**SEITENTEXT**
--------------------------------

Warum ich das erzähle? Im vorletzten Kapitel auf der Suche nach den Schatten des Glaubens fragen wir nach Wissen und Unwissenheit, nach den ignoranten Anteilen im Glauben und Unglauben. Ich suche nach dem, was es zu wissen gilt und wie mich der Blick auf meinen Unglauben vor gelegentlichen Dummheiten bewahrt.
Diesmal leitet uns ein größerer Textzusammenhang, den wir nach und nach an uns heranlassen. Er stammt aus dem ersten Brief von Paulus an Timotheus. So zumindest nach eigener Angabe. Die Forschung ist sich heute praktisch einig, dass es sich dabei um eine Art Hommage an Paulus aus späterer Zeit handelt, die dementsprechend Paulus nicht selbst geschrieben hat.2 „Pseudepigrafie“ nennt man das, nicht zu verwechseln mit einem Plagiat. Das war in der Antike ein völlig gängiges und legitimes Mittel, um sich auf eine bestimmte Autorität zu berufen. Andere Briefe, die Paulus als Verfasser nennen, sind wohl ebenfalls nicht von ihm geschrieben. Das gilt nach derzeit gängiger Überzeugung für die Pastoralbriefe (1.+2. Timotheus, Titus) und für die Briefe an die Epheser:innen, Kolosser:innen und den zweiten Brief an die Thessalonicher:innen.
Manche treuen Bibelleser:innen kommen ein bisschen ins Schwitzen, wenn sie hören, dass ein biblisches Buch einen „falschen“ Autor angibt. Am Brief ändert das allerdings nichts, er bleibt mit jedem Wort genauso Heilige Schrift wie vorher, kann jederzeit zum Gotteswort werden und verliert nichts an Bedeutung. Im Gegenteil! Wir können mit diesem Wissen im Hinterkopf viel besser einordnen, was mit den Inhalten gemeint sein könnte und wie die Texte zu verstehen sind. Für unseren Abschnitt heute ist das nicht so entscheidend, aber wenn schon das Kapitel mit Wissen und Unwissenheit zu tun hat, darf so ein kleiner Ausflug in die Bibelkunde sein.
Also, nehmen wir uns den Beginn des Briefes vor, in dem uns wieder unser Hauptwort „Unglaube“ begegnet. Allerdings erst im zweiten der folgenden drei Teile.

--------------------------------

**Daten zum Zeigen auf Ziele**

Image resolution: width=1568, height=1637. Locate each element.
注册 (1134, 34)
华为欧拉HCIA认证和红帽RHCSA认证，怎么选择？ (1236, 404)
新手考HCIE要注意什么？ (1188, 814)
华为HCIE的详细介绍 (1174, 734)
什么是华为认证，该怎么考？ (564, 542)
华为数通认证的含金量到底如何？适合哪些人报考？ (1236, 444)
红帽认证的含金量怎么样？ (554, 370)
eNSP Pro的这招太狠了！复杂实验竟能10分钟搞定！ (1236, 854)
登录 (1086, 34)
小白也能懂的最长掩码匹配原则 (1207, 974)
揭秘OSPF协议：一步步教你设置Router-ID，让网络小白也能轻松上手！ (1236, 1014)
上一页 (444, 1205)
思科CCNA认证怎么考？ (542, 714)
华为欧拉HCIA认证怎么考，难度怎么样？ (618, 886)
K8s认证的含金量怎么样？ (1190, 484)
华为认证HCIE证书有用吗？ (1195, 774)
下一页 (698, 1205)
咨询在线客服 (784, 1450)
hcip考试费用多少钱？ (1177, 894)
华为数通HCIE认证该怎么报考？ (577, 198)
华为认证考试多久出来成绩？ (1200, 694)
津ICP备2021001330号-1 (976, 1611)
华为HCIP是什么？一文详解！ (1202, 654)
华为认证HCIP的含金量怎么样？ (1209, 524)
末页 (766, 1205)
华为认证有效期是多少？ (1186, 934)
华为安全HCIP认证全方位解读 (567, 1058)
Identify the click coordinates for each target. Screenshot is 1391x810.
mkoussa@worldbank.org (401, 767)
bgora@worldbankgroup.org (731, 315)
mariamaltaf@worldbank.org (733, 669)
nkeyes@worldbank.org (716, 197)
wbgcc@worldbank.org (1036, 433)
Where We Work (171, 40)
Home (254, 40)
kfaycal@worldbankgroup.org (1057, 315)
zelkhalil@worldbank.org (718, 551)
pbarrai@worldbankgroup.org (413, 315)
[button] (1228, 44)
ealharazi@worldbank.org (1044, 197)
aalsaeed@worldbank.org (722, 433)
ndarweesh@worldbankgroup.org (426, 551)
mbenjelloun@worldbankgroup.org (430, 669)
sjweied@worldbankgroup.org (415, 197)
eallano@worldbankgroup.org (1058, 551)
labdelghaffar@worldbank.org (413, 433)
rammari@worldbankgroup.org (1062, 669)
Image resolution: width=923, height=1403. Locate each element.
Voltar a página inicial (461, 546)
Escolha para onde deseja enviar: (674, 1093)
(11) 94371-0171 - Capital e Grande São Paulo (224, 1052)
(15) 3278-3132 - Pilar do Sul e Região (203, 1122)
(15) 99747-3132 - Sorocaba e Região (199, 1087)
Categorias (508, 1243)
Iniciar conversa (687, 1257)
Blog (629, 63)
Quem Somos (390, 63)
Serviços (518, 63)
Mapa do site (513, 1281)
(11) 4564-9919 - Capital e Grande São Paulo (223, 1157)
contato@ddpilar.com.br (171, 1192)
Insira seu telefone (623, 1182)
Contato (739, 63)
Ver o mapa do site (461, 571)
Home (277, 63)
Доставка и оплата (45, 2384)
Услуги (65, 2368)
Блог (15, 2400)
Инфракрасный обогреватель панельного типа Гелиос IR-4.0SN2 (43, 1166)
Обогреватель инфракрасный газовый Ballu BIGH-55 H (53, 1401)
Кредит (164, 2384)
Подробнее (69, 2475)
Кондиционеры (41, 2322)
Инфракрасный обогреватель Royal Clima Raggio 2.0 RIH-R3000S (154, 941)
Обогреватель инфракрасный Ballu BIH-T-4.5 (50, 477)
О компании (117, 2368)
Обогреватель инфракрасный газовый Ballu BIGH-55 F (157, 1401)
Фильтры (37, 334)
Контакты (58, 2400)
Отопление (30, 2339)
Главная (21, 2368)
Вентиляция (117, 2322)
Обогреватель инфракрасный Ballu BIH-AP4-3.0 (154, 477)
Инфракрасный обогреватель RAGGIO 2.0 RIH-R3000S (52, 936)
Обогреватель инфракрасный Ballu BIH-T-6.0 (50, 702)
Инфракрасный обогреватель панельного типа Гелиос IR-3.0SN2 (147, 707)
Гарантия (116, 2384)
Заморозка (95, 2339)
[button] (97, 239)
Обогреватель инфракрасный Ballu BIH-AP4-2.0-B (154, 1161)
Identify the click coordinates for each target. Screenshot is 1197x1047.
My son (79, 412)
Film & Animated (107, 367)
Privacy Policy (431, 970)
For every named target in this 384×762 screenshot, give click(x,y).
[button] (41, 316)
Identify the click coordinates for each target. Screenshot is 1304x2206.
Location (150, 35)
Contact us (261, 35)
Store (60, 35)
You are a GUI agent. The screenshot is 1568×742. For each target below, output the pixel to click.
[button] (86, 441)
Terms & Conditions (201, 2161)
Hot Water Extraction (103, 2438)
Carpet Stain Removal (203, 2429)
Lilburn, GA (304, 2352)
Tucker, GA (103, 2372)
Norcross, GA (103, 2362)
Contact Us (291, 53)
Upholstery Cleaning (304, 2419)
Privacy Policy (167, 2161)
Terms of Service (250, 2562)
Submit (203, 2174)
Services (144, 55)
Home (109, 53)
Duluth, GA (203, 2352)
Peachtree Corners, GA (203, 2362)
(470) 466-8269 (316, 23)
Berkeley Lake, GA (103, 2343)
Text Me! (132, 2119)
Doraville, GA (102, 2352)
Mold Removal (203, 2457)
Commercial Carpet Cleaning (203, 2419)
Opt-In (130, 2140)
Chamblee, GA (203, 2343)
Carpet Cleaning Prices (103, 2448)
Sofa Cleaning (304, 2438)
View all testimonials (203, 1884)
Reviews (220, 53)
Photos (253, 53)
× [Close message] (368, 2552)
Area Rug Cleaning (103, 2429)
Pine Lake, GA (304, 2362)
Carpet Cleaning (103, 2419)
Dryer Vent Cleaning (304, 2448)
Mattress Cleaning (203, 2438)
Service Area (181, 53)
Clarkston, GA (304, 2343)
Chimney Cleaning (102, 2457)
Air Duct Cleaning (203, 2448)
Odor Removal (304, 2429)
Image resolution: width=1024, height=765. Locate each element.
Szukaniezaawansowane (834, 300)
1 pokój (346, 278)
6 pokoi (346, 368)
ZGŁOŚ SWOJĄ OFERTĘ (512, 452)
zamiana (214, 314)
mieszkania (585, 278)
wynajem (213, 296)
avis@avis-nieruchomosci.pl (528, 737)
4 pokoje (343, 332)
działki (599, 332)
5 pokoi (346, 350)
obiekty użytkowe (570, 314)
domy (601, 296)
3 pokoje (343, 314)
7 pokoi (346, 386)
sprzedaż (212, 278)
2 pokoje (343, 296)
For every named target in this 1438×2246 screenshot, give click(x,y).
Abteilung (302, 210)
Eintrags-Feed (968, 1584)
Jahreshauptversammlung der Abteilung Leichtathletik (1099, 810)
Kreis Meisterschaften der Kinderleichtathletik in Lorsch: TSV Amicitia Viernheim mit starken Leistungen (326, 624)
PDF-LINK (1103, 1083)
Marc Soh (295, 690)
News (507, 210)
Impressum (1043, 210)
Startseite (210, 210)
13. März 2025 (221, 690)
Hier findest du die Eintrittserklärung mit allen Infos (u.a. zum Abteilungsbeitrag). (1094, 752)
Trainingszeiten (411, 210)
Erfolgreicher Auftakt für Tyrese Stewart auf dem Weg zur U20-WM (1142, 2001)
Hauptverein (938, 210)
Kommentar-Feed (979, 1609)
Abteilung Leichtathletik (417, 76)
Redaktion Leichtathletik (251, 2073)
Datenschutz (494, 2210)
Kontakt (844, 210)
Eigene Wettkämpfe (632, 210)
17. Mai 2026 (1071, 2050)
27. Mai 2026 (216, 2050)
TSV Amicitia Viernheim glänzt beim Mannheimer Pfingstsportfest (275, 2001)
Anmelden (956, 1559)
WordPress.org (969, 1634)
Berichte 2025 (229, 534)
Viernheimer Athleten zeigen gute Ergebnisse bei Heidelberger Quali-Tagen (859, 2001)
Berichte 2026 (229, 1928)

--------------------------------

**AUFGABENBESCHREIBUNG**
Setze den Seitentext über den ersten Timotheusbrief und den Unglauben im Anschluss an seinen letzten Satz fort.

**ENDERGEBNIS**
Weisung, Wissen, Liebe
1. Timotheus 1,1 [Von] Paulus, einem Boten des Christus Jesus, entsprechend dem Auftrag Gottes, unseres Befreiers, und des Christus Jesus, unserer Hoffnung, 2 an Timotheus, einen echten Sohn im Glauben: Gnade, Erbarmen und Friede von Gott, dem Vater, und Christus Jesus, dem wir uns anvertrauen. 3 Bei meiner Abreise nach Mazedonien habe ich dich ja gebeten, in Ephesus zu bleiben, damit du gewisse Leute unterweist, keine falsche Lehre zu verbreiten 4 und sich mit Fabeleien (wörtlich: Mythen) und unendlichen Geschlechterreihen zu befassen, die nur Streit verursachen, mehr als sich den Aufgaben Gottes zu widmen, die im Glauben liegen. 5 Das Ziel der Weisung ist eine Liebe aus reinem Herzen, gutem Gewissen und ehrlichem Glauben.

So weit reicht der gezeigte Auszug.